First ever picture of our own black hole - When theory becomes fact:


"The Milky Way black hole -- called Sagittarius A*, near the border of Sagittarius and Scorpius constellations -- is much closer, about 27,000 light-years away from Earth. A light-year is 5.9 trillion miles (9.5 trillion kilometers), or the distance that light travels in one Earth year.

Astronomers believe nearly all galaxies have these supermassive black holes at their center, although humans cannot see them because they are completely dark.
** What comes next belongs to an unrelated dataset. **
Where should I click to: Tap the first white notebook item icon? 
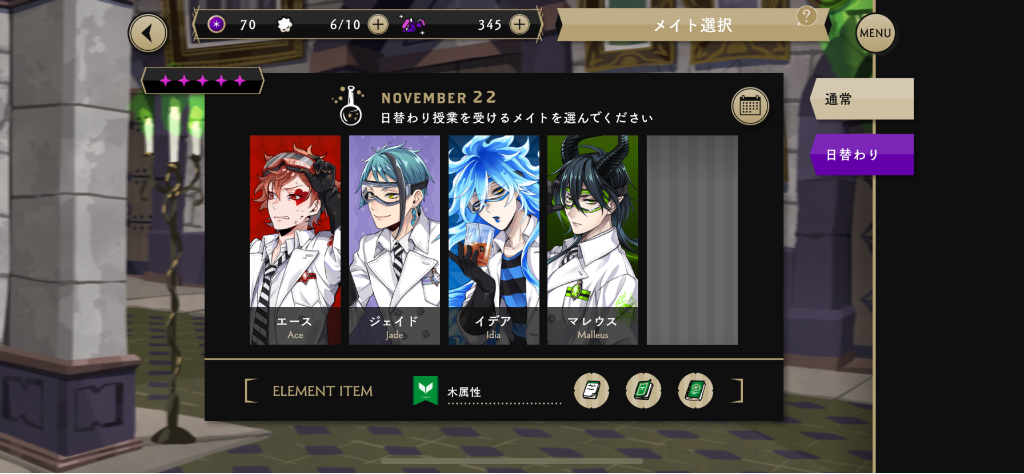(592, 391)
These vacuous objects swallow light that gets chaotically twisted around by gravity as it gets sucked into the abyss.

But dark, glowing gas around it reveals "a telltale signature: a dark central region called a 'shadow' surrounded by a bright ring-like structure," scientists said."

The new view captures light bent by the powerful gravity of the black hole."
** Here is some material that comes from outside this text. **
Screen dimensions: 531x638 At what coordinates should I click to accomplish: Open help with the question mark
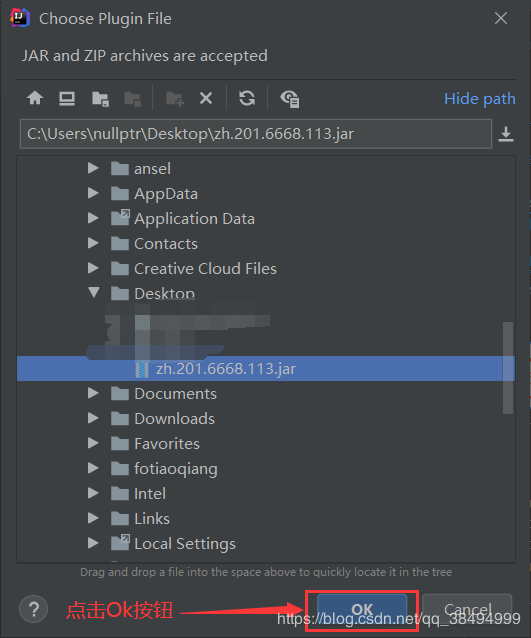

https://www.accuweather.com/en/spac...ver-image-of-the-unseeable-black-hole/1186591


----------



## JustDave (May 13, 2022)

Theoretical Physics amazes me.  It predicted black holes before anyone ever saw one, and few people ever even heard of them.  And then one day, there's a picture of one.  Of course there's still a lot to learn about black holes, but much of that will come.  I love science.


----------



## Paco Dennis (May 13, 2022)

Time travel through black holes

Website with that explains this possibility with a short presentation

https://prezi.com/1lsnwne1hgbq/time-travel/


----------



## Pepper (May 13, 2022)

Such a mysterious world we live in.  The photo is spectacular!


----------



## Em in Ohio (May 13, 2022)

Paco Dennis said:


> Time travel through black holes
> 
> Website with that explains this possibility with a short presentation
> 
> https://prezi.com/1lsnwne1hgbq/time-travel/


For some reason, this wouldn't load for me.  But, since this has been a recurrent theme of sci-fi and we know how sci-fi often leads to science facts, I understand the concept (well, given that I'm not a rocket scientist, I at least get the gist of it!)


----------